Illinibucks

The concept of Illinibucks is extremely interesting because there are definitely students that would like to choose what they have priority in and what they don’t mind waiting for. This concept would allow students to spend their money in areas that they care about being prioritized. As long as the school allocates the same amount of illinibucks to all the students, I think this concept is fair. It would not allow wealthier students to purchase priority over others and the class standing of a student cannot impact their priority either. The concept of illinibucks would stop this and promote equality throughout campus.

I have thought of various concepts throughout campus that Illinibucks could be used for. One of the first things that came to mind is picking out a dorm freshman year. Many students already know which dorm they want to live in during the admission process, while others do not care to decide until Summer. Currently there is a lottery system that randomizes who gets priority, but the Illinibucks would allow students to “pay” for their preferred dorm. 

Another concept that I thought they could be used for is scheduling appointments at the DRES office or for therapy sessions. When I have tried scheduling appointments with the DRES department, I was put on a waitlist for a couple of months. In addition, the DRES department and the university offer counselors and therapists to students; however, it takes a long time for their availability to open up. This also relates to the concept of advising appointments within different departments. Often times the advisors have very busy walk-in hours and are booked throughout the first few weeks of school. Illinibucks can be used to schedule urgent appointments about situations that need attention. I would definitely put my Illinibucks towards DRES, advising, and counseling appointments because they would help me stay on track each semester. 

A concept that was mentioned in the prompt is using Illinibucks for class registration priority, and I think this is interesting because it can be very useful or detrimental to some students. Currently our system allows students with higher credit hours and DRES students have priority for registration. If this is taken away with illinibucks, then upperclassmen might not get into the 400-level classes that they need to graduate. Contrarily, Illinibucks can help all students have a fair chance of getting into classes that they need. This could allow one upperclassman to still have priority over another upperclassman with the same amount of credit hours. Illinibucks can also stop inequality due to the socioeconomic class of students. Currently students can purchase memberships for a monthly fee, which allows members to receive alerts when a class opens up. This allows members to be notified when a class has an opening before other students that do not pay for a membership.

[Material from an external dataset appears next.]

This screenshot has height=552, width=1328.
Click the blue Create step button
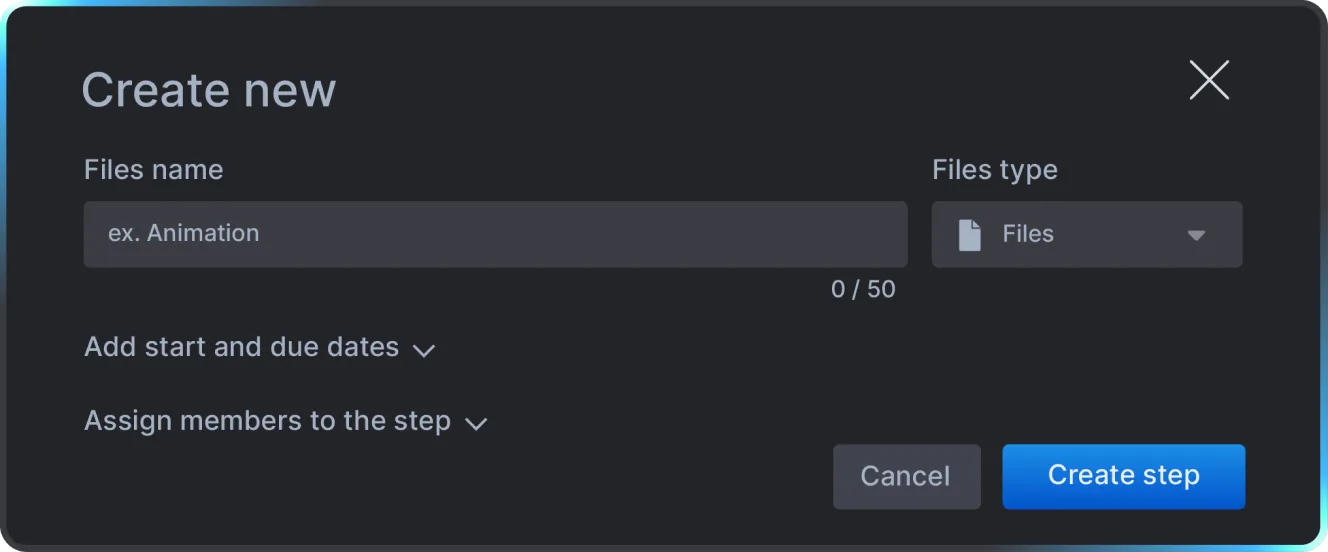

I think the issue with this concept is that there would still be a need for a different prioritization system. If the university were to administer the price of using Ilinibucks too low, then there could be a higher demand than the available supply, which in return creates a shortage. For example, if the university were to set the cost of class registration really low, then a lot of students would want to spend their Illinibucks on this. This would cause large sums of students to register at the same time, so classes would fill up really quickly. If everyone is willing to pay the same amount, then the university would have to raise the price or prioritize classes registration differently. Contrarily, if the price is too high, then students that would not have the ability to pay for prioritization.

Comments

  1. In all my years of using this prompt, you are the first student to mention making appointments in DRES. So let me make one general observation and then see if this jives with your experience. The campus has been growing, in terms of the number of students. The big picture question, then, is how to accommodate that growth so there aren't bottlenecks that are much more than they were in the past. Some courses/services might experience growth in demand beyond the average across campus. Does supply eventually catch up with this or not?

    The Illinibucks idea is a fiction, but you might imagine more of a fiction in certain things. For example, students might get priority to register for one or two courses only, not their full slate of classes. The technology makes that challenging, but conceptually it shouldn't be hard to envision this. Alternatively, for students in a major, the department might pre-populate their schedules, without students registering, and then changes would be managed by the add/drop process.

    I don't know how DRES works this way. But you might ask whether it has popular services at capacity, but less popular services with spare capacity. If so, could some students be routed to those latter services? Absent they they would need more staff and possibly more physical space.